▶ SHORT EXERCISE
List the lines from the one containing "Click the thumbs-up badge icon on Annual plan" through the one containing "Action: coord(355,69)" as a numbered list, skipping blank lines. Leave out the pictures.

▶ GIVEN DATA
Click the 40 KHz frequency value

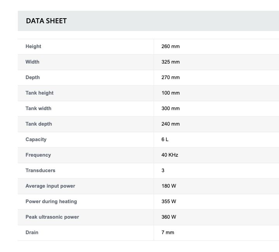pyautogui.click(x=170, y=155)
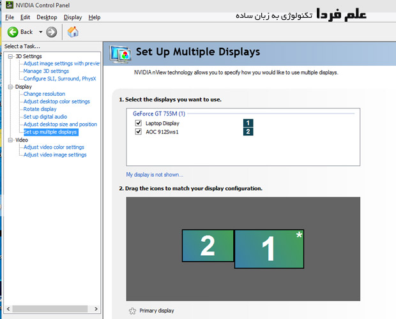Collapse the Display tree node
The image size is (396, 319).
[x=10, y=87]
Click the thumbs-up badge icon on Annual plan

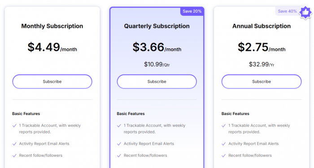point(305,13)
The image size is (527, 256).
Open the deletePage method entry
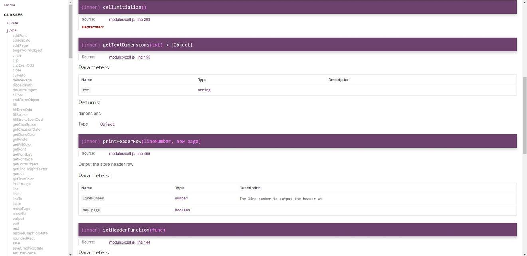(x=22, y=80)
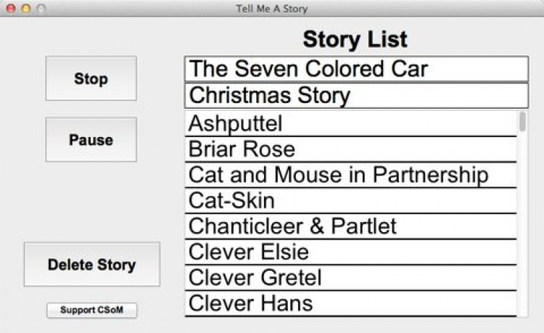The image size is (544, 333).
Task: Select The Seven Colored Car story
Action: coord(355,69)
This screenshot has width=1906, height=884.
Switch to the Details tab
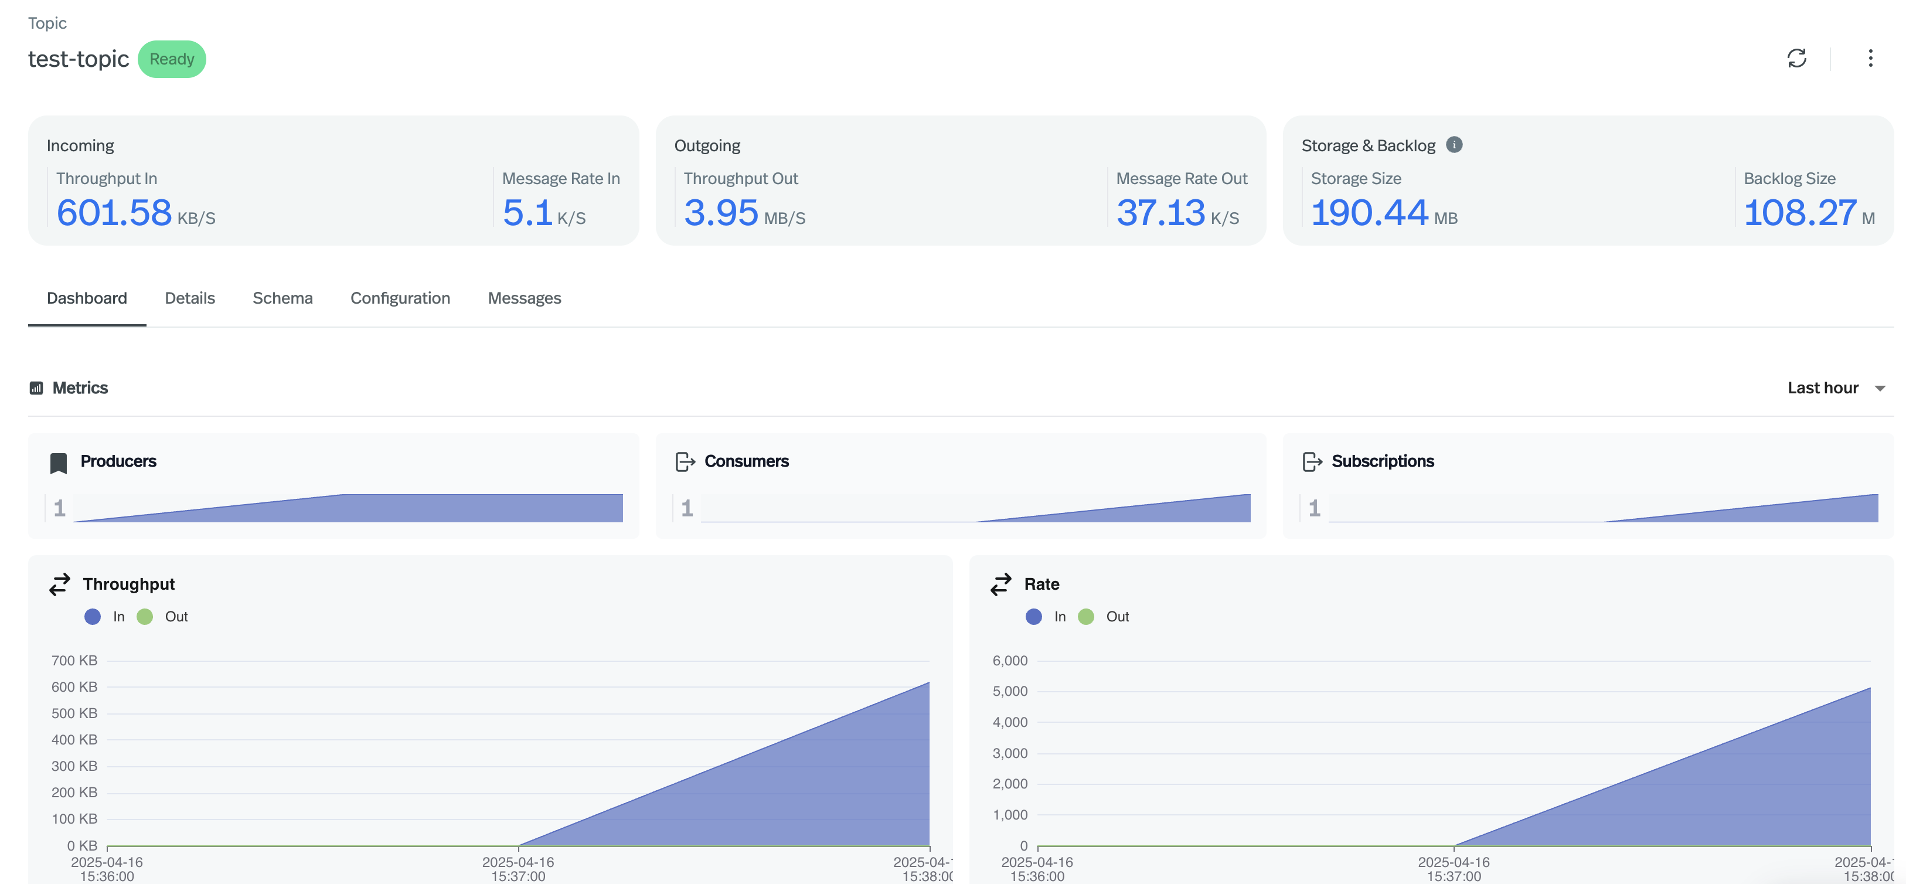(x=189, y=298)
* * *
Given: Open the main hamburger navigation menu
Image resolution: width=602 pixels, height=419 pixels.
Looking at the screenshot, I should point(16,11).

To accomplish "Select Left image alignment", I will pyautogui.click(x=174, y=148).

▶ CORRECT OUTPUT
1. Click the thumbs-up badge icon on Annual plan
2. point(305,13)
3. The image size is (527, 256).
4. Open the deletePage method entry
5. (x=22, y=80)
6. The image size is (544, 333).
7. Task: Select The Seven Colored Car story
8. Action: coord(355,69)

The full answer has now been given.